WHAT IS BEING ASKED: Put the lines into a Markdown table with the columns Row and Line, starting with the line containing "Click the Weibo login icon" and going on through the end of the items. Skip blank lines and leave the pictures out of your answer.

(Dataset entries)
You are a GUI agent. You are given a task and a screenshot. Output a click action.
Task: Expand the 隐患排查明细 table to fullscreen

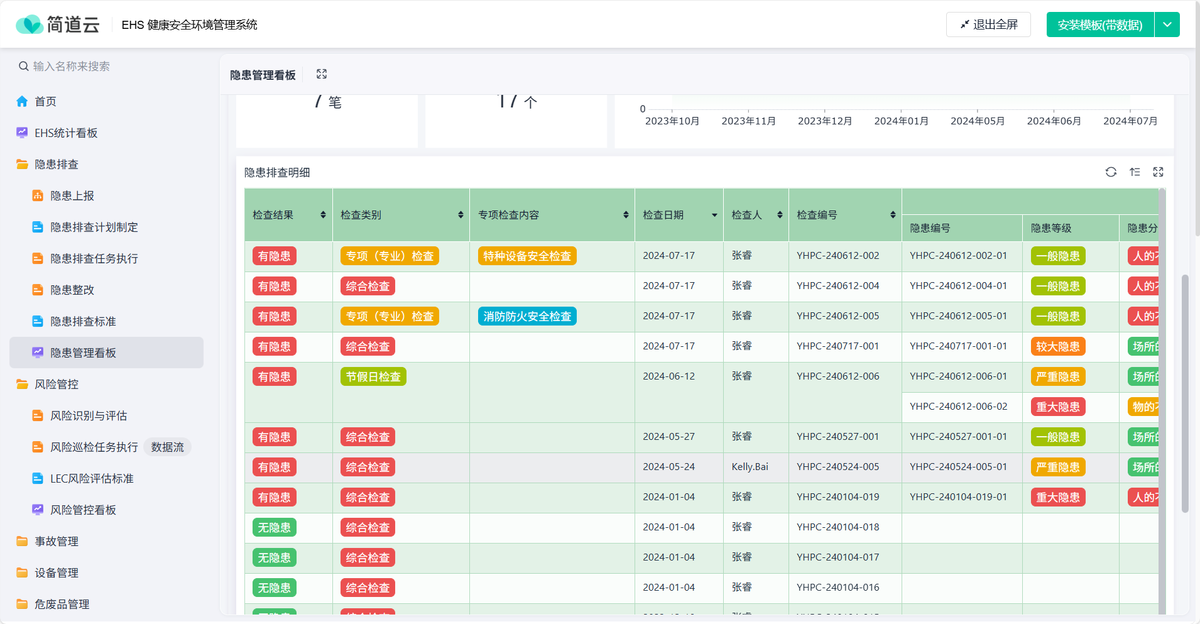[1158, 172]
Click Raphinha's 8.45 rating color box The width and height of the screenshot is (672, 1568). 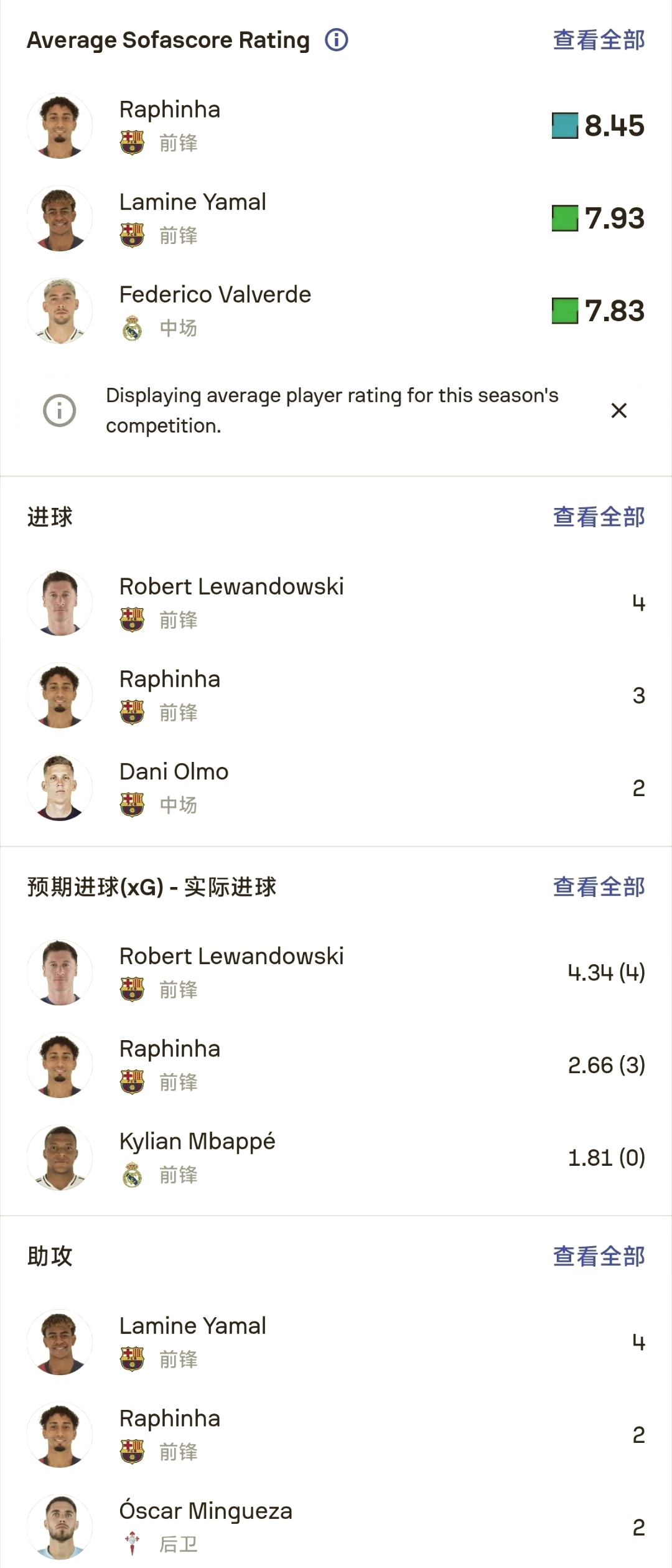coord(565,126)
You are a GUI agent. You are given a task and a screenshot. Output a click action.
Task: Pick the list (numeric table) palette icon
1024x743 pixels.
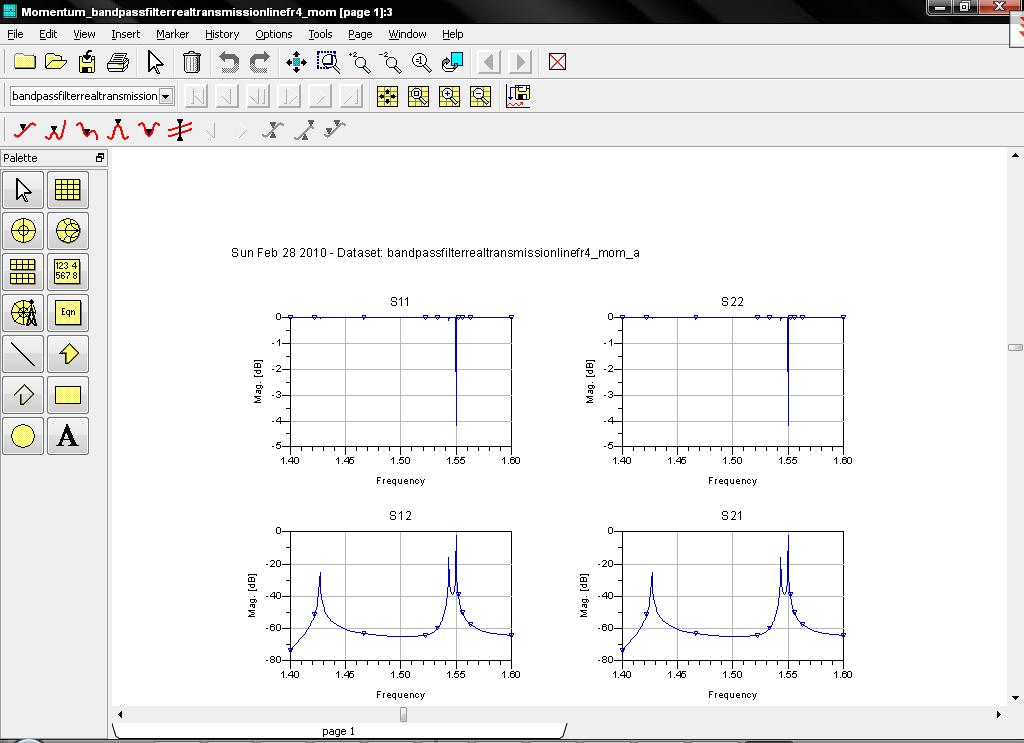[x=67, y=272]
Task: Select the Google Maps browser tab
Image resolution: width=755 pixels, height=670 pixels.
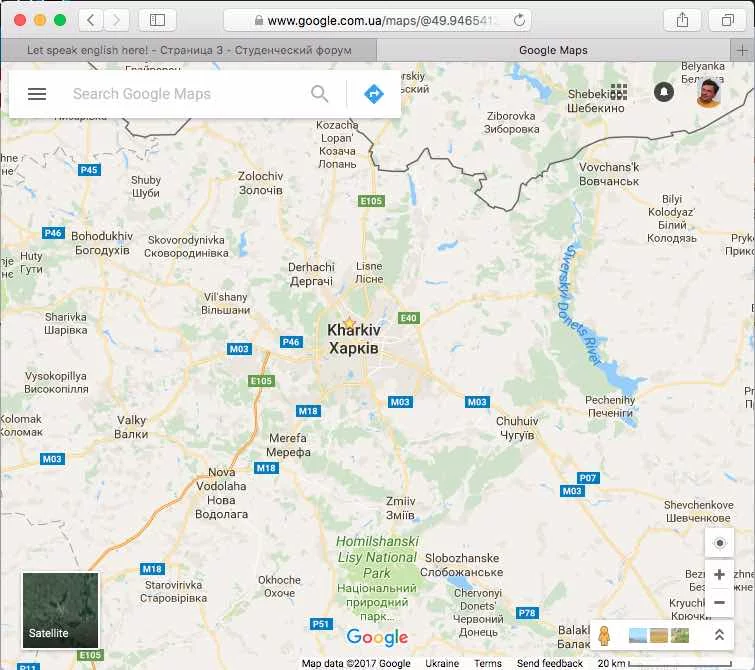Action: pos(553,50)
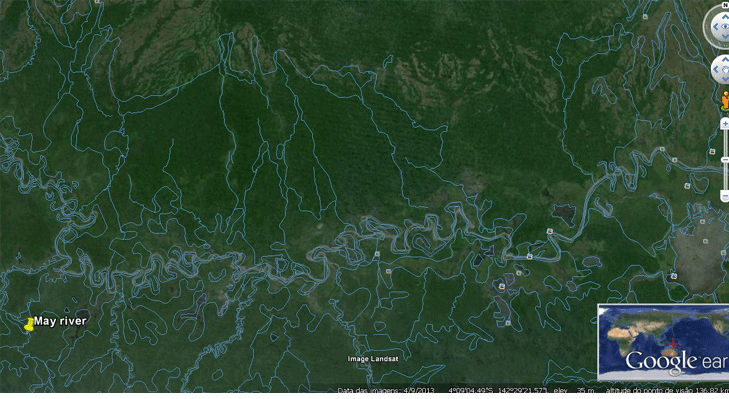Screen dimensions: 729x399
Task: Zoom in with the plus button
Action: click(725, 124)
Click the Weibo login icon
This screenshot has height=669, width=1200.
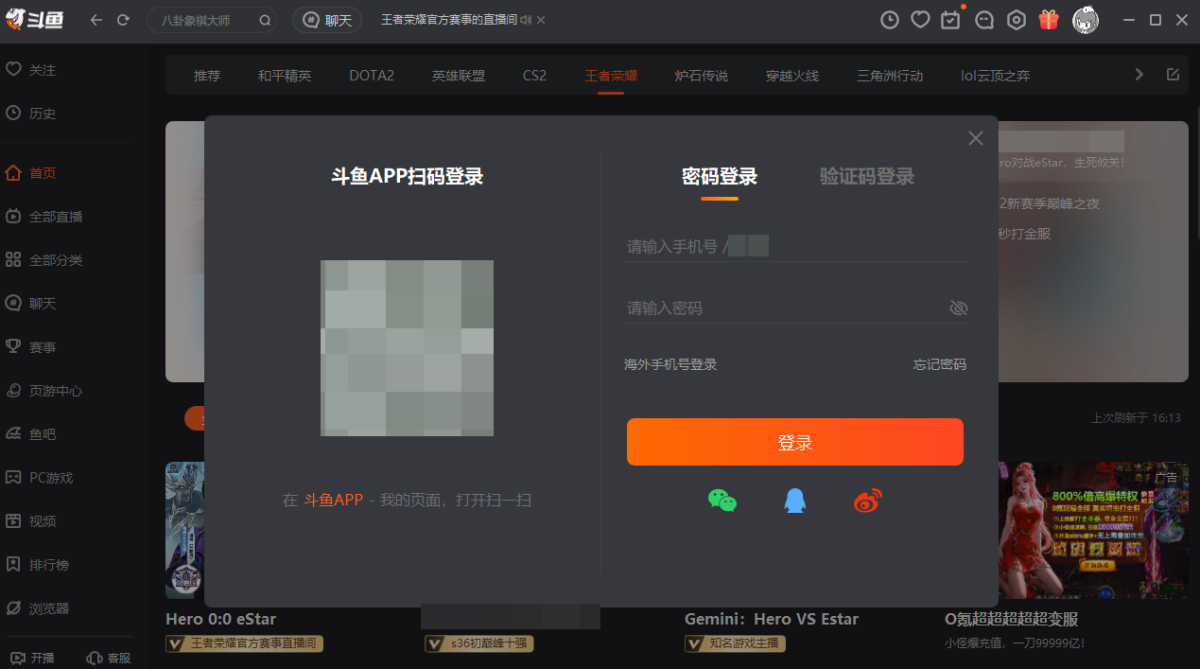click(x=867, y=500)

ANSWER TO THIS PROBLEM:
| Row | Line |
|---|---|
| 1 | Click the Weibo login icon |
| 2 | This screenshot has height=669, width=1200. |
| 3 | click(x=867, y=500) |